- **Entries on target coordinates**
[Start]

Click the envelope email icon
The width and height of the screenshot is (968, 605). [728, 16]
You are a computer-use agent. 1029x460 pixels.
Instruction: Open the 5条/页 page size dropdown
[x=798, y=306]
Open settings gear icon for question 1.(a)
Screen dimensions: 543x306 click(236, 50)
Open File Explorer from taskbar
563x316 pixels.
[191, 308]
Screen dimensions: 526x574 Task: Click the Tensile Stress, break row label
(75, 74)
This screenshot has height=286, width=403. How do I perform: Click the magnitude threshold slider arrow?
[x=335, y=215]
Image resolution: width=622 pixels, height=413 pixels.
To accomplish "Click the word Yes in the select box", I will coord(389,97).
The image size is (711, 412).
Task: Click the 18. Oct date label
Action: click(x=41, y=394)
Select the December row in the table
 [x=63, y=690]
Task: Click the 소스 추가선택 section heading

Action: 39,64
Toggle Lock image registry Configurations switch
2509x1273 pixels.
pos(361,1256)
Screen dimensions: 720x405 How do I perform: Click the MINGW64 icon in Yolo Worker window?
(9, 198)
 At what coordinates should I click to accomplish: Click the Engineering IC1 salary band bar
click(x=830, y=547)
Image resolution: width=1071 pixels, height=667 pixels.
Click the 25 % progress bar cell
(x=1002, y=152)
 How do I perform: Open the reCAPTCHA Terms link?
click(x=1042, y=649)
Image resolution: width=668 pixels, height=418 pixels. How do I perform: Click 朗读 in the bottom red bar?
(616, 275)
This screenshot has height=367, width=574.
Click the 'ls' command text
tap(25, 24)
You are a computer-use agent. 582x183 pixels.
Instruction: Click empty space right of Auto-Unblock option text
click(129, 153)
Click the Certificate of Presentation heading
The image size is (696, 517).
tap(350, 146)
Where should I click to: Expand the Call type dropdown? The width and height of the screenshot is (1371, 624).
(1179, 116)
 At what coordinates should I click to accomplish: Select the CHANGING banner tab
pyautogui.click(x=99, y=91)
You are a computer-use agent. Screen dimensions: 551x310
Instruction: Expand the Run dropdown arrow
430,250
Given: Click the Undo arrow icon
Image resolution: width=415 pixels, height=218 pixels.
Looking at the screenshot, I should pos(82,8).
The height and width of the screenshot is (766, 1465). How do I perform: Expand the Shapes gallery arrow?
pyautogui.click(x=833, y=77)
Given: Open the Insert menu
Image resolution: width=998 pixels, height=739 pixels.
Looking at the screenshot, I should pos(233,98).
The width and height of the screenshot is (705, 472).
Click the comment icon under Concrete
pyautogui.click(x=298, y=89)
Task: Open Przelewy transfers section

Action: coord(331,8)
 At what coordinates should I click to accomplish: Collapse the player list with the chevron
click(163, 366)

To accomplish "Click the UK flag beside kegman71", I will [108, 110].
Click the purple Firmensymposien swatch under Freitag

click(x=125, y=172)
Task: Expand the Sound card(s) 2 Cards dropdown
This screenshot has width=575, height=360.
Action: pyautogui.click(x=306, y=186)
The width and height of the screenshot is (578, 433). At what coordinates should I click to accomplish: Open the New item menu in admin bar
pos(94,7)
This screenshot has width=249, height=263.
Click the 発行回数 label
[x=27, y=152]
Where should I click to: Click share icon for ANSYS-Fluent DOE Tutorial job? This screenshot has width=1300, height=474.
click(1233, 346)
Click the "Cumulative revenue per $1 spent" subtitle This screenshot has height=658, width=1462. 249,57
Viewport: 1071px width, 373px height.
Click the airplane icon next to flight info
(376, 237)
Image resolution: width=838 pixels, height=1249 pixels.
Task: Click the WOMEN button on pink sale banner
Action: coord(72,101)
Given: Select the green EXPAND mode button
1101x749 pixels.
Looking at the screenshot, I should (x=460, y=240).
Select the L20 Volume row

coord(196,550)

[End]

- **Work required**
Reproduce the material line for line, starting with the line that contains "At what coordinates should I click to accomplish: Click" and ending with the line that contains "pyautogui.click(x=298, y=89)", both included.

- **Output below**
 At what coordinates should I click to accomplish: Click the Engineering IC1 salary band bar
click(x=830, y=547)
Image resolution: width=1071 pixels, height=667 pixels.
Click the 25 % progress bar cell
(x=1002, y=152)
 How do I perform: Open the reCAPTCHA Terms link?
click(x=1042, y=649)
Image resolution: width=668 pixels, height=418 pixels. How do I perform: Click 朗读 in the bottom red bar?
(616, 275)
This screenshot has height=367, width=574.
Click the 'ls' command text
tap(25, 24)
You are a computer-use agent. 582x183 pixels.
Instruction: Click empty space right of Auto-Unblock option text
click(129, 153)
Click the Certificate of Presentation heading
The image size is (696, 517).
tap(350, 146)
Where should I click to: Expand the Call type dropdown? The width and height of the screenshot is (1371, 624).
(1179, 116)
 At what coordinates should I click to accomplish: Select the CHANGING banner tab
pyautogui.click(x=99, y=91)
You are a computer-use agent. Screen dimensions: 551x310
Instruction: Expand the Run dropdown arrow
430,250
Given: Click the Undo arrow icon
Image resolution: width=415 pixels, height=218 pixels.
Looking at the screenshot, I should pos(82,8).
The height and width of the screenshot is (766, 1465). How do I perform: Expand the Shapes gallery arrow?
pyautogui.click(x=833, y=77)
Given: Open the Insert menu
Image resolution: width=998 pixels, height=739 pixels.
Looking at the screenshot, I should pos(233,98).
The width and height of the screenshot is (705, 472).
Click the comment icon under Concrete
pyautogui.click(x=298, y=89)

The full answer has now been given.